▼

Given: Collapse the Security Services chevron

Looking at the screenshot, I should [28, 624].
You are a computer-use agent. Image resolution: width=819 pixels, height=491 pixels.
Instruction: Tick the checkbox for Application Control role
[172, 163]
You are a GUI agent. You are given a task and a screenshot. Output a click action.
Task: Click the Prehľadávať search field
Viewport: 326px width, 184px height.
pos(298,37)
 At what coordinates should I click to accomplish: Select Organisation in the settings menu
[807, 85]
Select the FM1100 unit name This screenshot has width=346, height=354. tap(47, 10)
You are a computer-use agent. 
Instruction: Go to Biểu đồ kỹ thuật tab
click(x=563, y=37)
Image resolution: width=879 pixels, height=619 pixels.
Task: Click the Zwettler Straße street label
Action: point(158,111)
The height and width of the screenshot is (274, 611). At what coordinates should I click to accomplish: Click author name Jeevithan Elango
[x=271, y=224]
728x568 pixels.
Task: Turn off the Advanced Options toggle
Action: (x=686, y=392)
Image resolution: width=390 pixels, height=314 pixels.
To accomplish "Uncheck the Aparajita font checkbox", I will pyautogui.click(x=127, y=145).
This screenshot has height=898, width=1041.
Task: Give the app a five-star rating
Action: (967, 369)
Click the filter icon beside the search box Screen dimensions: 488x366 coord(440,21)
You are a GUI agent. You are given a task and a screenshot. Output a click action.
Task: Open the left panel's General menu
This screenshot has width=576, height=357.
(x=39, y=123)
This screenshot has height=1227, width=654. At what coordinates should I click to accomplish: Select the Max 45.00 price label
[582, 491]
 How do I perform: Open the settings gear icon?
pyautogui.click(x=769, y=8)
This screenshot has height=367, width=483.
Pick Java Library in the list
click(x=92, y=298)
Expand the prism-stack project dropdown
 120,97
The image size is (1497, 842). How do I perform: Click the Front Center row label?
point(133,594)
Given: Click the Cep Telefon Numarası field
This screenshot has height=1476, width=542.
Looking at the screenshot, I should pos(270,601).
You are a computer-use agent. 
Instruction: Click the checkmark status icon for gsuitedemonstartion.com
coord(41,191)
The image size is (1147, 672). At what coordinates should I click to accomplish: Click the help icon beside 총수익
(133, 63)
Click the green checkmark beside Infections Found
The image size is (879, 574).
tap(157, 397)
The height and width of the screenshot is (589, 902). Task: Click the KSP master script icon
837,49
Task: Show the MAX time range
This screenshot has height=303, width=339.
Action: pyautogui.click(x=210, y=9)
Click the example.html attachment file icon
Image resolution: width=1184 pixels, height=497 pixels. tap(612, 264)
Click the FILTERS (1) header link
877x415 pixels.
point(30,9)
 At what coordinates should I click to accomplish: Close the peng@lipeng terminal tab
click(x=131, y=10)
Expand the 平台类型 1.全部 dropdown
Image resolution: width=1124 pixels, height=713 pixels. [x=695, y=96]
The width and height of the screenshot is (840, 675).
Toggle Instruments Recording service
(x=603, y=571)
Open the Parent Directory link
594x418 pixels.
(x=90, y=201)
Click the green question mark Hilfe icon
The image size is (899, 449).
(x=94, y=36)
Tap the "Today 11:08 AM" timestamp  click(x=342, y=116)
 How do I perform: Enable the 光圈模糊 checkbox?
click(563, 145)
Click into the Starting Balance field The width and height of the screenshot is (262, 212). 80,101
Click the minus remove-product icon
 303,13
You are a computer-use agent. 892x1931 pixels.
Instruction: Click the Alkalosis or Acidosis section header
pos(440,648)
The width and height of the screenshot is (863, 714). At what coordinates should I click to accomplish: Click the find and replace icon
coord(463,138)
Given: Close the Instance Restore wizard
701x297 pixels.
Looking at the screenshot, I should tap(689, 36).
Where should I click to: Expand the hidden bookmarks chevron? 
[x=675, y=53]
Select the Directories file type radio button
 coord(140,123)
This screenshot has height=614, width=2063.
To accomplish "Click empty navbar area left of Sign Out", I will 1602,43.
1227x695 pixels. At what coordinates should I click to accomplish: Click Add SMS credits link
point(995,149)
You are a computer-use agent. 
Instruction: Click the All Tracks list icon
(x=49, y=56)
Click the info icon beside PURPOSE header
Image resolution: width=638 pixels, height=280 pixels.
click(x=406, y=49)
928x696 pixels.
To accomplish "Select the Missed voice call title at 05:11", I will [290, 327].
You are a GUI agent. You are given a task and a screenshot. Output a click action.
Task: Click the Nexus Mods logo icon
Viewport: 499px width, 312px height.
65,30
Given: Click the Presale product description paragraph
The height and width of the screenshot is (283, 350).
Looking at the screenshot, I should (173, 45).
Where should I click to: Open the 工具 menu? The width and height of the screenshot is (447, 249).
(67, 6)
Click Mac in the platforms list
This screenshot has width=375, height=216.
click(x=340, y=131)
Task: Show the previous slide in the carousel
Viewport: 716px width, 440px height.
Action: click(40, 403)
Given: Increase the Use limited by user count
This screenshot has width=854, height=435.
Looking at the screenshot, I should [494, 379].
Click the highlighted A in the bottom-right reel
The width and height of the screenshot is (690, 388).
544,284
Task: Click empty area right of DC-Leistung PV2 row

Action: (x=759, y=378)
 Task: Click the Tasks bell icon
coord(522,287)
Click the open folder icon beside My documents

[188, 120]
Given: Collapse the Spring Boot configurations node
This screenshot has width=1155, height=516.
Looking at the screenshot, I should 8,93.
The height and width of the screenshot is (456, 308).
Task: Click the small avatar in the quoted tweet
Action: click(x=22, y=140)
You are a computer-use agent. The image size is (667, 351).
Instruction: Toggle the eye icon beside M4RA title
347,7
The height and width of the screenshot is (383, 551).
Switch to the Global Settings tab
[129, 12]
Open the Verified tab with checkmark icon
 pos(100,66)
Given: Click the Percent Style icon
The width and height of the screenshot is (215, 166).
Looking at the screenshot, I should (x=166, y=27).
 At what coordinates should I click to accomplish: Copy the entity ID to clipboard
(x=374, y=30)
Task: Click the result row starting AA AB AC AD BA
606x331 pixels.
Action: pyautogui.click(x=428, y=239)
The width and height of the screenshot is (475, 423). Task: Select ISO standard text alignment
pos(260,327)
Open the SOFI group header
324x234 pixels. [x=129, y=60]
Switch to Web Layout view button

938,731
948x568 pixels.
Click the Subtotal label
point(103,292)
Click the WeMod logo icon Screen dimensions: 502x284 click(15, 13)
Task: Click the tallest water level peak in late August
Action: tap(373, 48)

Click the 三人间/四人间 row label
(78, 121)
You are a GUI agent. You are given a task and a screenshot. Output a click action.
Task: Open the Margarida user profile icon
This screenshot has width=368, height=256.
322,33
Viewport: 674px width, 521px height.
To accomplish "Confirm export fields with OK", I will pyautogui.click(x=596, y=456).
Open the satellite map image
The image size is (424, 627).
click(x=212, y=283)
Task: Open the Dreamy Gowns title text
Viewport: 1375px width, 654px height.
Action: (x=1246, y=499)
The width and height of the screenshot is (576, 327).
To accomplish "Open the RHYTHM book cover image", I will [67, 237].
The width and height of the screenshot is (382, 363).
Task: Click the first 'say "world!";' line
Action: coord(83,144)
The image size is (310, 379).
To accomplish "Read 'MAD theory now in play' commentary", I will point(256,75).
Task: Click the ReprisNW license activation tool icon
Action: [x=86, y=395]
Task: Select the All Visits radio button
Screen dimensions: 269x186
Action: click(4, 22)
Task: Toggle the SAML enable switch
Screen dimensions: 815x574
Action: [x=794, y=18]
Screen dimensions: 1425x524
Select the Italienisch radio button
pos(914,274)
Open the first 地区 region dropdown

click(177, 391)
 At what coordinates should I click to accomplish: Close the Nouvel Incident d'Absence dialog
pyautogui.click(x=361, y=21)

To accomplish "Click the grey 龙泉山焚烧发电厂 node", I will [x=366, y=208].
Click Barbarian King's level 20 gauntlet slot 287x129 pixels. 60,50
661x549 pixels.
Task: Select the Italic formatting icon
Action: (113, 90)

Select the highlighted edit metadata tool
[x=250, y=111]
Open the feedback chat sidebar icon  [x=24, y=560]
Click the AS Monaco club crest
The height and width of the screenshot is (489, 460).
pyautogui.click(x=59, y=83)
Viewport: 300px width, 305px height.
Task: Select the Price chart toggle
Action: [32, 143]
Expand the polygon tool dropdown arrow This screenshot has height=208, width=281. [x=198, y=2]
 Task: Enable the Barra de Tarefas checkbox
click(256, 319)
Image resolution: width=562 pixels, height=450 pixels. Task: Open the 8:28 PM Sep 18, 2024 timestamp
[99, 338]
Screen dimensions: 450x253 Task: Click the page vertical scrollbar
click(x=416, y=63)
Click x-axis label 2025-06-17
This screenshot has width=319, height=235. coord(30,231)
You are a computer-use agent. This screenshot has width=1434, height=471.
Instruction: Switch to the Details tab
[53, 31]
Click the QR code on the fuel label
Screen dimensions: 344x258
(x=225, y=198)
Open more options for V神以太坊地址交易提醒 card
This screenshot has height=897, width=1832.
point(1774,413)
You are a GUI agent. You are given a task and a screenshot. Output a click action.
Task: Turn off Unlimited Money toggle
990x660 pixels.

▲

▶ [Work to be completed]:
Take exactly the lines from the one containing "1227x695 pixels. At" through the one containing "Given: Click the Presale" in the data above, and output them with nothing added.

▶ [Response to this task]:
1227x695 pixels. At what coordinates should I click to accomplish: Click Add SMS credits link
point(995,149)
You are a computer-use agent. 
Instruction: Click the All Tracks list icon
(x=49, y=56)
Click the info icon beside PURPOSE header
Image resolution: width=638 pixels, height=280 pixels.
click(x=406, y=49)
928x696 pixels.
To accomplish "Select the Missed voice call title at 05:11", I will [290, 327].
You are a GUI agent. You are given a task and a screenshot. Output a click action.
Task: Click the Nexus Mods logo icon
Viewport: 499px width, 312px height.
65,30
Given: Click the Presale product description paragraph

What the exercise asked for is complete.